■ Teks yang Diekstrak ■
+-------+
Kelly : Pengakuan atas Masyarakat Hukum Adat Merupakan Syarat Pendahuluan Untuk Pengurusan Alih Status Hutan Negara Menjadi Hutan Adat
SORONG – Dari enam daerah bawahan pemerintah provinsi Papua Barat, tiga daerah diantaranya sudah mengesahkan Peraturan Daerah pengakuan atas masyarakat hukum adat, yakni Kabupaten Tambrauw, Kabupaten Sorong dan Sorong Selatan, sementara Kota Sorong, Maybrat dan Raja Ampat sejauh ini belum. Karena itu, Kepala Dinas Lingkungan Hidup, Kehutanan dan Pertanahan (LHKP) Provinsi Papua Barat Daya, Julian Kelly Kambu,ST,MSi mendorong tiga daerah lainnya untuk mengupayakan secepatnya mempunya Perda yang sama.
Kelly mengatakan Negara memberikan ruang kepada masyarakat untuk mengurus hutan adat. Secara de facto hutan milik masyarakat adat, tetapi secara de jure hutan adat di wilayah Papua Barat Daya sejauh ini belum ada karena penentuan status hutan adat itu berdasarkan Keputusan Menteri Lingkungan Hidup dan Kehutanan. Tahapan untuk melakukan alih status hutan negara menjadi hutan adat itu ada proses verifikasinya secara detail sebelum akhirnya ditetapkan statusnya sebagai hutan adat oleh Menteri Lingkungan Hidup dan Kehutanan RI. Pengakuan atas Masyarakat Hukum Adat (MHA) adalah syarat pendahuluan yang wajib dipenuhi terlebih dahulu sebelum MHA terkait dapat mengajukan Permohonan Pengakuan atas Hutan Adat mereka. Pengakuan MHA dari pemerintah daerah melalui Peraturan Daerah atau Penetapan Kepala Daerah sebagaimana diatur oleh peraturan perundang-undangan.
“Di wilayah Papua Barat Daya, tiga daerah sudah mempunyai Perda Masyarakat Hukum Adat yaitu Tambrauw, Kabupaten Sorong dan Sorong Selatan, sementara Kota Sorong, Raja Ampat dan Maybrat belum. Bagi yang sudah, kami berharap tidak sampai di Perda saja, tapi dorong dan fasilitasi masyarakat adat untuk pembuatan Peta Wilayah Adatnya, dan kemudian kita bersama-sama berjuang untuk mengeluarkan sebagian kawasan hutan yang statusnya hutan negara menjadi satusnya hutan adat,” ujarnya.
+-------+
■ Yang Diharapkan ■
Salin dengan tepat seluruh bagian berita tentang hutan adat, mulai dari "Kelly mengatakan Negara" hingga ke "oleh peraturan perundang-undangan.".

■ Data Tersedia ■
+-------+
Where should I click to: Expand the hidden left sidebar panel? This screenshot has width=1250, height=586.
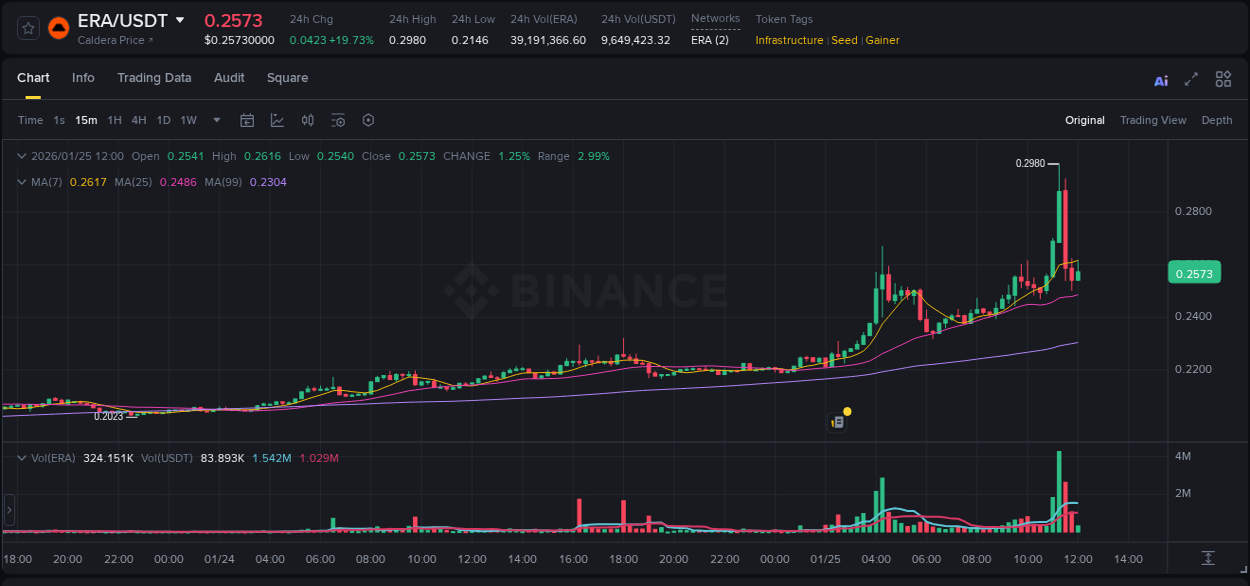click(x=8, y=511)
+-------+
■ Hasil Pengerjaan ■
Kelly mengatakan Negara memberikan ruang kepada masyarakat untuk mengurus hutan adat. Secara de facto hutan milik masyarakat adat, tetapi secara de jure hutan adat di wilayah Papua Barat Daya sejauh ini belum ada karena penentuan status hutan adat itu berdasarkan Keputusan Menteri Lingkungan Hidup dan Kehutanan. Tahapan untuk melakukan alih status hutan negara menjadi hutan adat itu ada proses verifikasinya secara detail sebelum akhirnya ditetapkan statusnya sebagai hutan adat oleh Menteri Lingkungan Hidup dan Kehutanan RI. Pengakuan atas Masyarakat Hukum Adat (MHA) adalah syarat pendahuluan yang wajib dipenuhi terlebih dahulu sebelum MHA terkait dapat mengajukan Permohonan Pengakuan atas Hutan Adat mereka. Pengakuan MHA dari pemerintah daerah melalui Peraturan Daerah atau Penetapan Kepala Daerah sebagaimana diatur oleh peraturan perundang-undangan.